I feel good. It was the right decision. I think you can’t have regrets. I’m relieved because you want to get that information out. However, I’m a person who likes to complete the task, you know? As of right now, there [are] a couple of weeks left, and I don’t want to leave anything on the table. So, I’m sprinting toward the finish line and just giving it my best. That’s my focus right now, and I’d be lying if I said I wasn’t excited about what’s to come in the future.
With your unconventional work hours, how do you manage being a journalist and a mother?
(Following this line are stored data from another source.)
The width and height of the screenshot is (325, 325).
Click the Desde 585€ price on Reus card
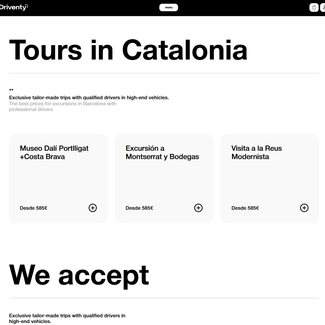click(245, 208)
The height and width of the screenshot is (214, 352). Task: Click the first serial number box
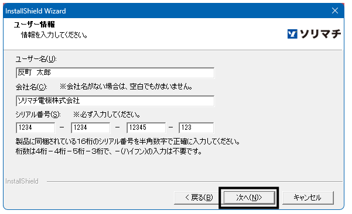pyautogui.click(x=36, y=127)
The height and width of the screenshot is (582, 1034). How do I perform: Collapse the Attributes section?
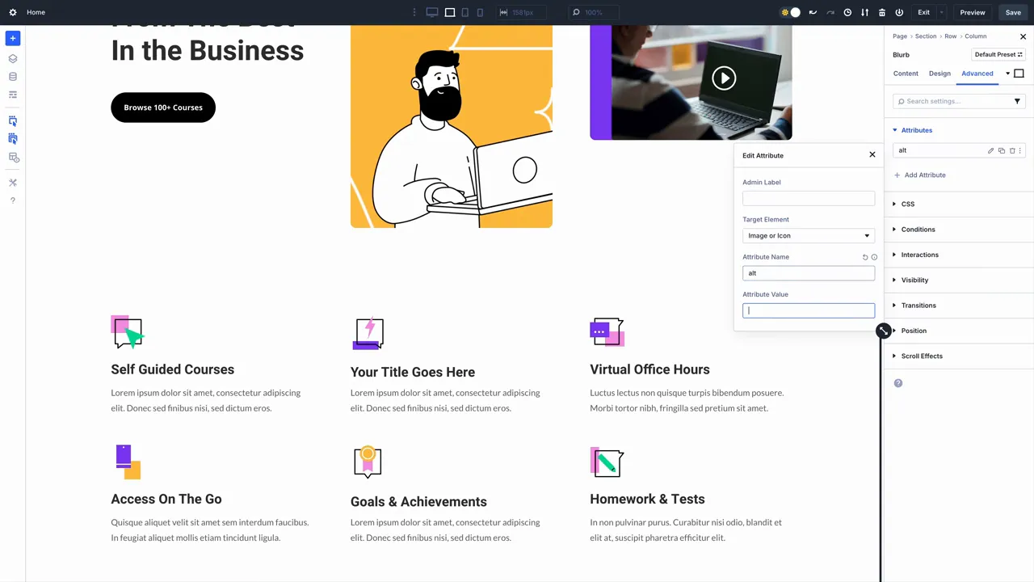pyautogui.click(x=916, y=130)
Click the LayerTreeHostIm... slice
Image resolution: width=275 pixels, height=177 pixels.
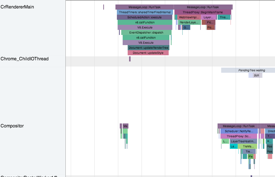[243, 141]
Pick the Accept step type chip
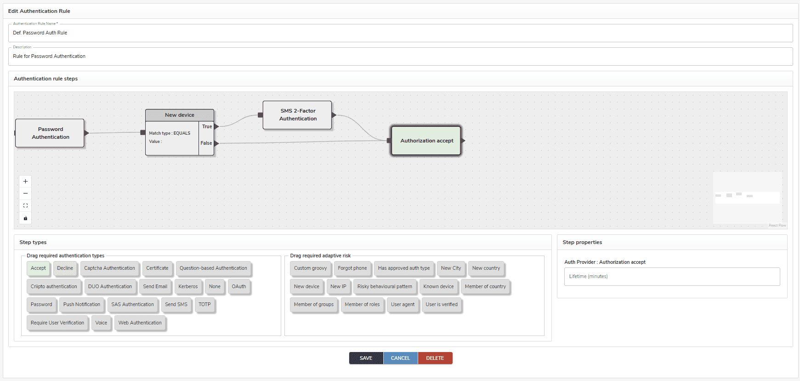Screen dimensions: 800x381 point(38,268)
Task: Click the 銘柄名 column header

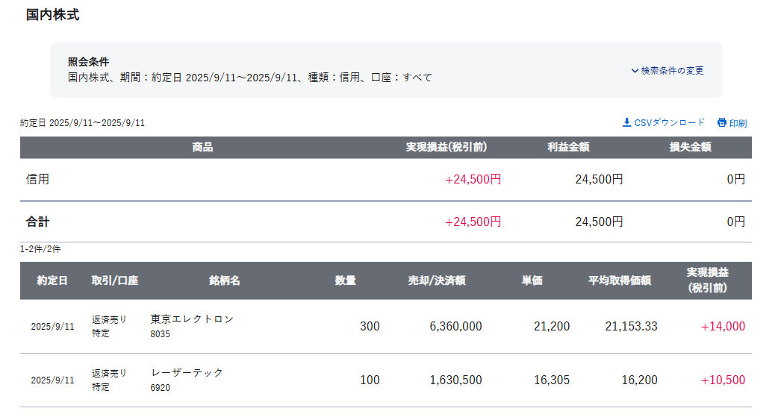Action: point(225,280)
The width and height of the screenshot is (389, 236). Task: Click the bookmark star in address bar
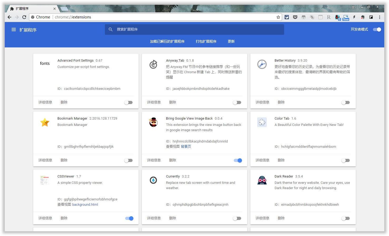pyautogui.click(x=278, y=17)
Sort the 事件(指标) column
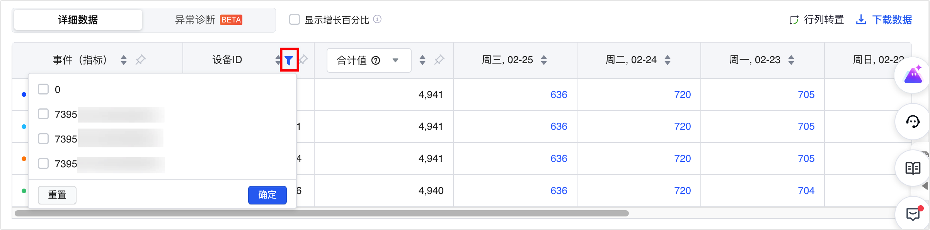This screenshot has height=230, width=930. click(124, 60)
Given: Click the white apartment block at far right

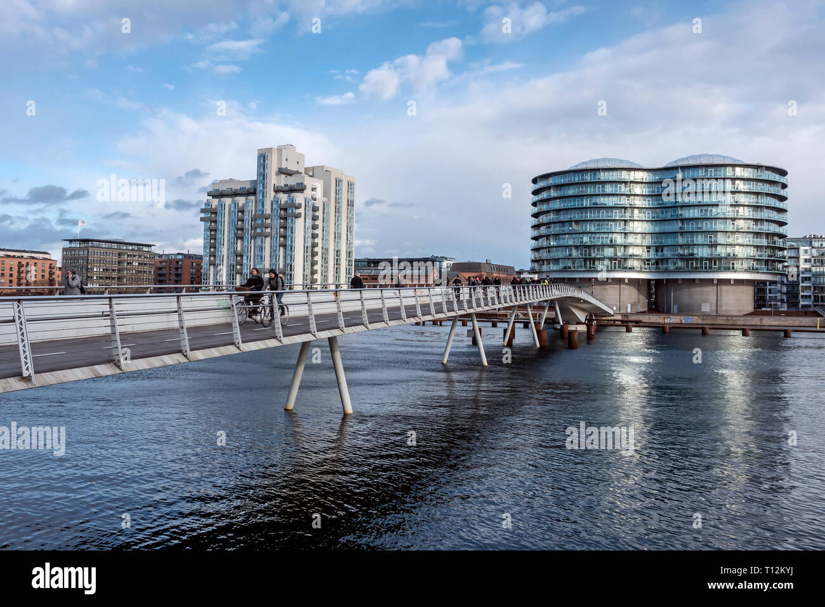Looking at the screenshot, I should 804,272.
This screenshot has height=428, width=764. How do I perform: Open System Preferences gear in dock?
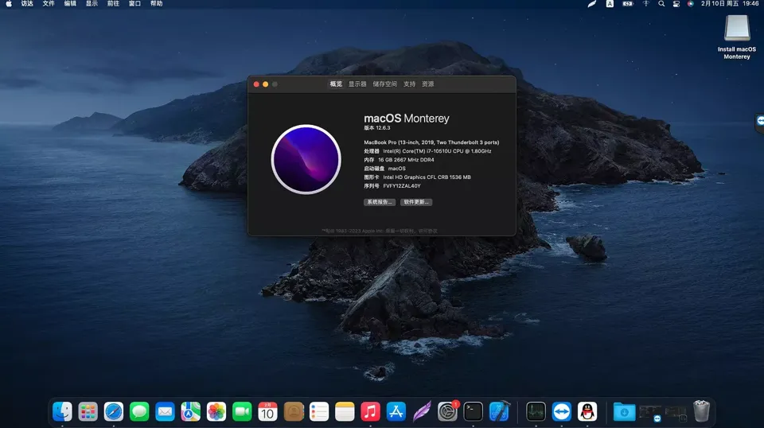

When I first became a mother, I put so much pressure on myself. I was hard on myself, extremely hard. Then one day I just woke up and I wanted to be an example for my daughter. It’s good for her to see me working at a high level, at an intelligent level, at a deliberate level. I make no apologies for that. Before she was even a thought, all I cared about was making it, getting there, my career. I lived for the story. I loved it. Then, this beautiful gift from God comes and, my God, does it straighten out your priorities. So now, yeah, I still live for the stories. I want everything exclusive. I want every big [story], and that’s not going to change. However, I know what’s important. I look at her, I watch her sleep, and I just say it’s my job to give her the best start. That doesn’t necessarily mean money. That doesn’t even necessarily mean access. It just means you need to grow up and be a good person and pursue your dreams fearlessly. As long as you do that, you’ve got all the support in the world. She’s my focus. That’s probably why I’m not married. I can’t get this kid out of my bed. We do everything together. I want to have a full life, personally and professionally. It’s a work in progress.
So you guys have a nontraditional mother-daughter relationship?
Yes, that’s what my mother would say. Nobody gives you a handbook. I’m a mom who’s just trying to figure it out. Discipline is one thing, and my daughter could use a little more. I’ll take that criticism all day, but it’s not my job to change her, mold her into me or what I would think. I want to know who this little being is. I think you’re born who you are, right? I want her to be who she’s going to be.
Let’s talk about discipline. Is that an area you struggle with?
Sure. The truth is she may get away with a few things and maybe it’s guilt. But, it doesn’t go unnoticed if only for the fact that I love her so dearly and I want to send her out into the world with a skill set that doesn’t get her hurt too much. I think in order to be happy you have to be sad sometimes. Discipline is not just so you behave for the rest of the world. It’s so that you can achieve what you’re supposed to achieve in life and not be impeded by lack of that. So, yes, I struggle.
There are difficulties that moms face — what message would you give to mothers who are experiencing tough times?
Be hopeful. I think if you’re going through a depressed state, if you’ve lost a job, if a relationship fell apart, grieve it. Go to the nearest window, and please look outside. It’s a big world out there. The more you can experience something outside of your bubble, I think the more hope comes. So, I would tell mothers to be kind to you first. No one wants someone who’s hopelessly broken. While we’re all a work in progress, you have to be happy with yourself. Then everything falls into place. That’s my takeaway from motherhood and my hope for other moms. Be good to each other.